Il rapporto Living Planet 2024 presenta i dati sullo stato di salute di 35mila popolazioni di quasi 5.500 specie animali in tutto il mondo
Lo stato di salute degli ecosistemi globali sta raggiungendo punti di non ritorno pericolosi. Negli ultimi 50 anni, le oltre 35.000 popolazioni di quasi 5.500 specie di anfibi, uccelli, pesci, mammiferi e rettili sono crollate, in media, del 73%. In molti casi il calo arriva al 95%. Un indicatore chiaro del livello “allarmante” a cui è arrivata la crisi della biodiversità, avverte l’edizione 2024 del Living Planet Report, il rapporto biennale sulla diversità biologica globale curato dal Wwf e dalla Zoological Society di Londra.
Crisi biodiversità, i dati del Living Planet Report
Il declino delle popolazioni è il perno del Living Planet Index (LPI), un indicatore di allarme che riflette l’aumento del rischio di estinzione e della potenziale perdita di funzionalità e resilienza degli ecosistemi. Popolazioni di dimensioni troppo ridotte si possono tradurre nell’incapacità, per determinate specie, di svolgere la loro funzione nell’ecosistema in cui abitano. Con conseguenze di ampia portata, anche prima che si verifichi l’effettiva estinzione.
Dove si registra una crisi della biodiversità più forte? La flessione delle popolazioni è maggiore negli ecosistemi di acqua dolce (-85%), seguiti da quelli terrestri (-69%) e poi marini (-56%). Tra le minacce più frequenti alle popolazioni di specie selvatiche, il rapporto identifica la perdita e il degrado degli habitat (principalmente causati dai nostri sistemi alimentari), lo sfruttamento eccessivo, la diffusione di specie invasive e agenti patogeni. Il cambiamento climatico è ovviamente un altro dei fattori che incidono sulla crisi della biodiversità. A livello geografico, il calo è “impressionante” in America Latina e nei Caraibi, dove in media arriva al 95%.
I punti di non ritorno della biodiversità
Come nel caso del clima terrestre, anche la diversità biologica e gli equilibri degli ecosistemi hanno dei tipping point. Di cosa si tratta? “Sebbene alcuni cambiamenti possano essere di piccola portata e graduali, il loro impatto cumulativo può innescare un cambiamento più ampio e repentino”, spiega il rapporto. “Quando gli impatti cumulativi raggiungono una certa soglia, il cambiamento si autoalimenta, determinando una transizione spesso brusca e potenzialmente irreversibile”.

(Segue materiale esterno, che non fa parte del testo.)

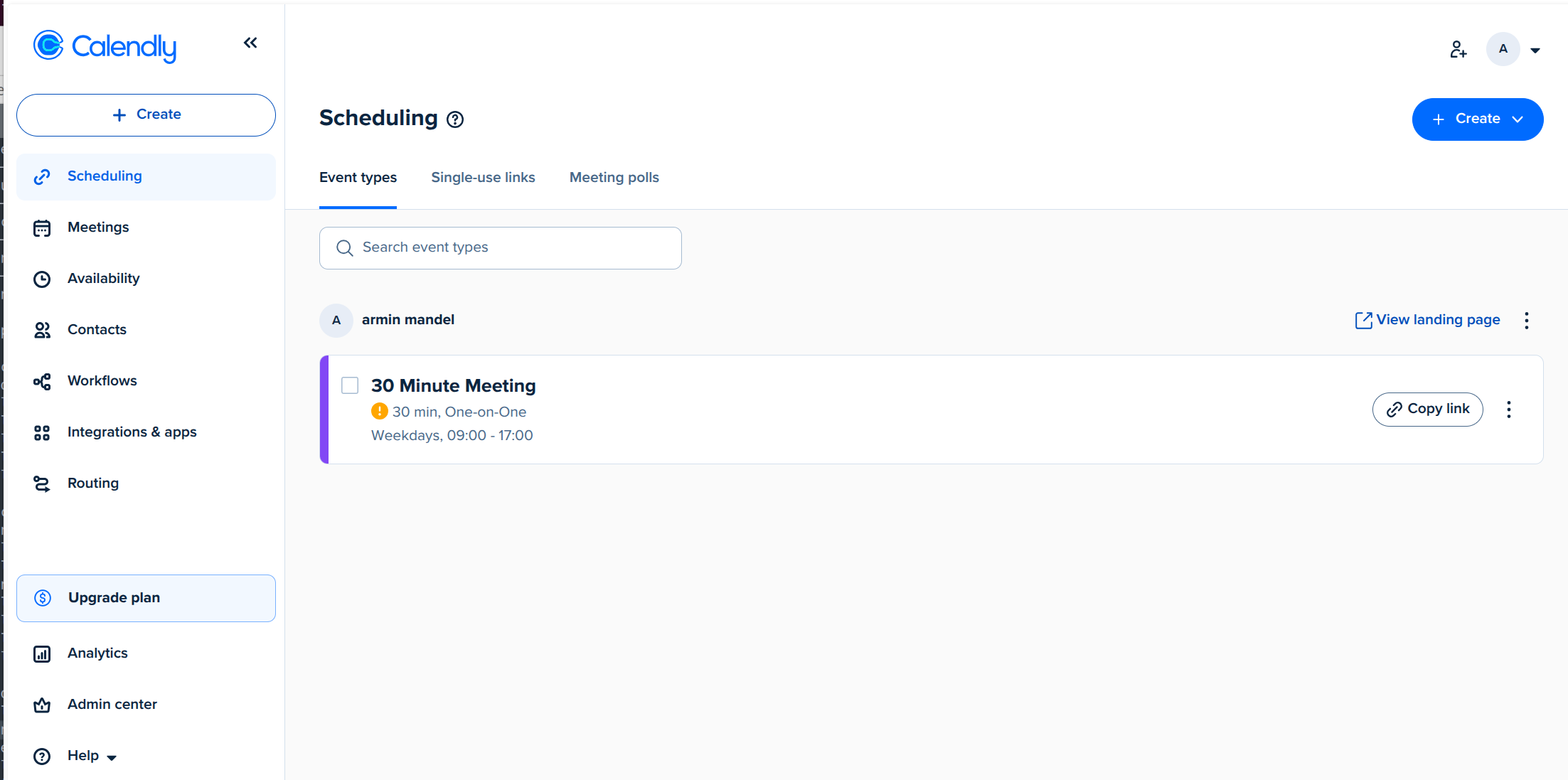Select the 30 Minute Meeting checkbox
Screen dimensions: 1568x780
(350, 385)
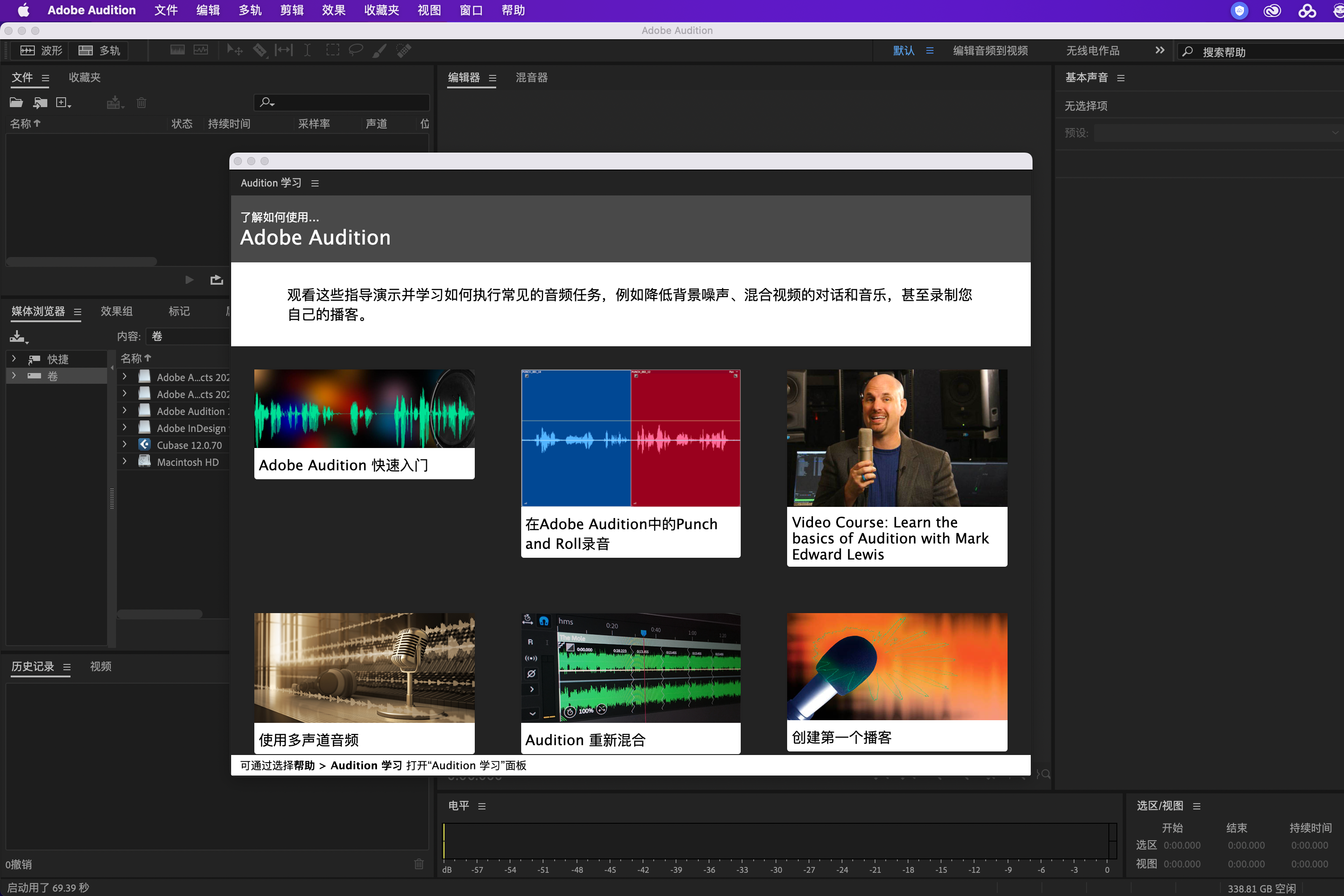Click the Import File icon
Image resolution: width=1344 pixels, height=896 pixels.
tap(40, 103)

Wwf e Zoological Society individuano 4 segnali di un approssimarsi di punti di non ritorno:
- nella biosfera, l’estinzione di massa delle barriere coralline, con conseguenze su pesca e protezione dalle tempeste per le aree costiere,
- il degrado irreversibile della foresta amazzonica, che rilascerebbe quantità ingenti di carbonio nell’atmosfera con effetti sul clima globale,
- nella circolazione oceanica, il collasso del vortice subpolare, una corrente circolare a sud della Groenlandia, che cambierebbe drasticamente i modelli meteorologici in Europa e Nord America,
- nella criosfera, la fusione delle calotte glaciali della Groenlandia e dell’Antartide occidentale comporterebbe un importante innalzamento del livello del mare, mentre la fusione su larga scala del permafrost causerebbe il rilascio di ingenti quantità di anidride carbonica e metano.
“Il sistema Terra è in pericolo, e noi con lui. Il Living Planet Report ci avverte che le crisi collegate alla perdita della natura e al cambiamento climatico stanno spingendo le specie animali e gli ecosistemi oltre i loro limiti. Le decisioni e le azioni dei prossimi cinque anni segneranno il futuro della nostra vita sul pianeta”, commenta Alessandra Prampolini, direttrice generale del Wwf Italia. “La parola chiave è trasformazione: dobbiamo cambiare il modo in cui tuteliamo la natura, trasformare il sistema energetico, il sistema alimentare, uno dei motori principali della perdita di biodiversità globale, il sistema finanziario, indirizzandolo verso investimenti più equi e inclusivi”, ha aggiunto.